Данилов открыл эти банки одну за другой. Зубами выдернул из бутылки пробку. Разлил содержимое по тем же грязным стаканам, которыми до них хулиганы пользовались.
- Портвейн? - принюхался Павел.
- Коктейль, - сказал Сережечка.
- Молотова, - уточнил безносый Данилов.
- Упоительный.
- Убойный. Изготавливает тут, по соседству, один анархист.
Павел предположил, что Сережечка, жмурясь, будет мучительно долго цедить этот мутный коктейль сквозь зубы, но каждый управился со своей порцией одним глотком.
- Хлопнули вроде по маленькой, а хлынуло, как по большой, - произнес сквозь спазмы артист.
- Заклинаю тебя, закусывай. Подай-ка вилочки, кочегар.
- Посмотри, где изготовлено: не в Прибалтике?
- Что, правда Бомарше кого-то отравил?
Они подцепили по языку, которые, к изумлению не только кочегара, но и артиста, усиленно извивались словно силились что-то сказать.
- Он же живой, в натуре, - сказал Сережечка. - Натюр вивр. Да с него еще слюна капает.
- Они ж натуральные. Всяк в своем соку. А чтоб не капало, его надо сначала убить.
- Как?
- Вилкой проткнуть. Вот-так... Научил один натуралист.
Они проткнули и проглотили по языку, что и пронаблюдал Павел, морщась от отвращения.
- Злой попался язык.
- А мне - язвительный.
От стаканов сильно попахивало, но отнюдь не портвейном, а как от Данилова: пряно, остро. Павел, имея стаж, никогда с таким напитком не сталкивался. Однако выпившие не скатились под стол, не скопытились, этой отравы хлебнув, а наоборот, воспрянули еще более. Очевидно, эффект все же положительный был.

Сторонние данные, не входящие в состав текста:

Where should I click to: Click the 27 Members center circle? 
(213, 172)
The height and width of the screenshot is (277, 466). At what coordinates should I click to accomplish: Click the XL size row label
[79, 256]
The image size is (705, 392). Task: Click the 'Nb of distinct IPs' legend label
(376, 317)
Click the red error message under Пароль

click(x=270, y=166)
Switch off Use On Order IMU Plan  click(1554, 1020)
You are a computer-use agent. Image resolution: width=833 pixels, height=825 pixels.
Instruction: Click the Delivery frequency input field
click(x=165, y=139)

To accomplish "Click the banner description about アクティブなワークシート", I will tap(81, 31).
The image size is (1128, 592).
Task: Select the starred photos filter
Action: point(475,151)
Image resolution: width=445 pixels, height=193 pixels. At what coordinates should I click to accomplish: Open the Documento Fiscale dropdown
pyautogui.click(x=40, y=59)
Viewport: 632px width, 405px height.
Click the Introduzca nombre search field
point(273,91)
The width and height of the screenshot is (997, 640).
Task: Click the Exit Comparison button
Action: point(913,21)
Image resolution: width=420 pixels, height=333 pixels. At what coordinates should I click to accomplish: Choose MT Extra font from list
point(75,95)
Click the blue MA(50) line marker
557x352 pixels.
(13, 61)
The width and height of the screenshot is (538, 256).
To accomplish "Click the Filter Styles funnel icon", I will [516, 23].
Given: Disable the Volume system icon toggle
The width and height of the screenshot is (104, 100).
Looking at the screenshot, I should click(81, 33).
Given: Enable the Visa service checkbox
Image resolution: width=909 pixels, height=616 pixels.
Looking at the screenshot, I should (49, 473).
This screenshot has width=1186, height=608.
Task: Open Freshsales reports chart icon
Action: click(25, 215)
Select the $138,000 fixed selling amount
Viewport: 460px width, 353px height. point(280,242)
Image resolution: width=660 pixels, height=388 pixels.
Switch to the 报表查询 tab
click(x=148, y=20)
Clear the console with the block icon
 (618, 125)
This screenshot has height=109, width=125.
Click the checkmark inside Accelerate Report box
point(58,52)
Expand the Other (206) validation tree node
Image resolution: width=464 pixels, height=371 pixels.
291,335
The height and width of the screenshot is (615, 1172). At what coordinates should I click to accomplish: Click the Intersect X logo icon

- Он не опасен, пока не коснешься открытым огнем, - угадав его мысли, сказал Данилов.
- Как же вы пьете такое?
- Всяк по-всякому. В зависимости от здоровья и здравого смысла. Претворяем этот коктейль в кровь. Зато потом, после коктейля писая, получаем еще более горючее вещество. Воспламеняется от трения струи о сухое дерево. Ей-Бахус. А если заправить бензобак, то количество киловатт в машине возрастает втрое. Зелья сего зело пригубив, можно без дозаправки до того света добраться. А если горючей слезой пустить... В общем, все счастье мира сего сгинет от одной слезинки.
- Так какой же это тогда алкоголь?
- Что это такое, алкоголь или благодать, разберемся позже, - сказал Сережечка. - Так что деньги если не ваши, то я их себе возьму. Чтоб этой суммой сомнительного происхождения зря вас не смущать.
- Я б на твоем месте лучше оставил там, где лежат, - сказал Павел. Все ж ему было жалко эти тридцати рублей, словно отстегнул от себя.
- Так вы же не на моем, - возразил Сережечка, пряча деньги в кошелек, на котором как-то небрежно, наискосок и не к месту было выведено чем-то синим: Jack.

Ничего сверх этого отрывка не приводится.